InformationWeek recently published a very interesting article titled, “Is the Smartphone Your Next Computer?”
Jennifer Chappell over at TreoCentral.com posted a great synopsis of the piece too with good commentary.
The article discusses (mostly from the software and use case sides of the equation) how realistic it is today for some members of the mobile workforce to give up their laptops and use only a smartphone. Smartphone software is certainly getting more robust (especially in the business world) and evidenced by Salesforce, Sybase, Oracle, SAP, Citrix etc. all moving to offer mobile apps and/or open up their backends to the mobile workforce in some fashion.
Will you be running Photoshop or editing movies on your smartphone anytime soon? No. But, today’s smartphones are getting fast enough for CRM, web apps, remote access etc.
The article didn’t talk much about the hardware or OS side. As CPU speeds pick up and mobile operating systems fully mature (as they are starting to do now), the notion of your smartphone becoming your only computer will start to make more sense not just for the mobile workforce, but for many consumers too. At that point in the near future, all of this will get really exciting. We, of course, are intensely interested in the movement and can’t wait to see how our future software and hardware iterations make each new wave of smartphones even more useful.
REDFLY is all about enabling users to take full advantage of the upcoming shift to the smartphone as a platform. One of the smartphone’s best features (its small size) is also one of its worst features during those times at home, in the office, or on the road when you need a larger screen and keyboard to get work done. That’s the problem we’re solving - both through our hardware and software.

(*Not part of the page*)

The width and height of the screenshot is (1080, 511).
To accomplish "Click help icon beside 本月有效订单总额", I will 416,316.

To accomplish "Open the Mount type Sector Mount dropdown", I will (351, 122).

The InformationWeek article quotes a RIM VP who spot-on declares, “The challenge that most CRM systems have is getting the people who need to use it to actually want to use it.”

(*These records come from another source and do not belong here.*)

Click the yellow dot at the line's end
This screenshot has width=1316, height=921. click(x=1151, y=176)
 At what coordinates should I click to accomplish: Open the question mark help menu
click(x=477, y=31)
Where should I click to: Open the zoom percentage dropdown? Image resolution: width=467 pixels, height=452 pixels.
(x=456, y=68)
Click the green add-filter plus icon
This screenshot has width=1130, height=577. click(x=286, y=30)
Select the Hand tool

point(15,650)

That statement is true both from a hardware and software perspective. Mobile workers will fight using an app or piece of hardware that’s not easy and productive. For example, even if you give a field sales rep a mobile device and access to a web-based CRM app, odds are he or she will wait until back at the hotel or office to log visits and update information on their laptop or PC because it’s easier just to wait and do it later. If you put a 3G-enabled smartphone, a REDFLY, and a well-designed mobile app in users’ hands, they start to see how easy it is to log info during or directly after a sales call.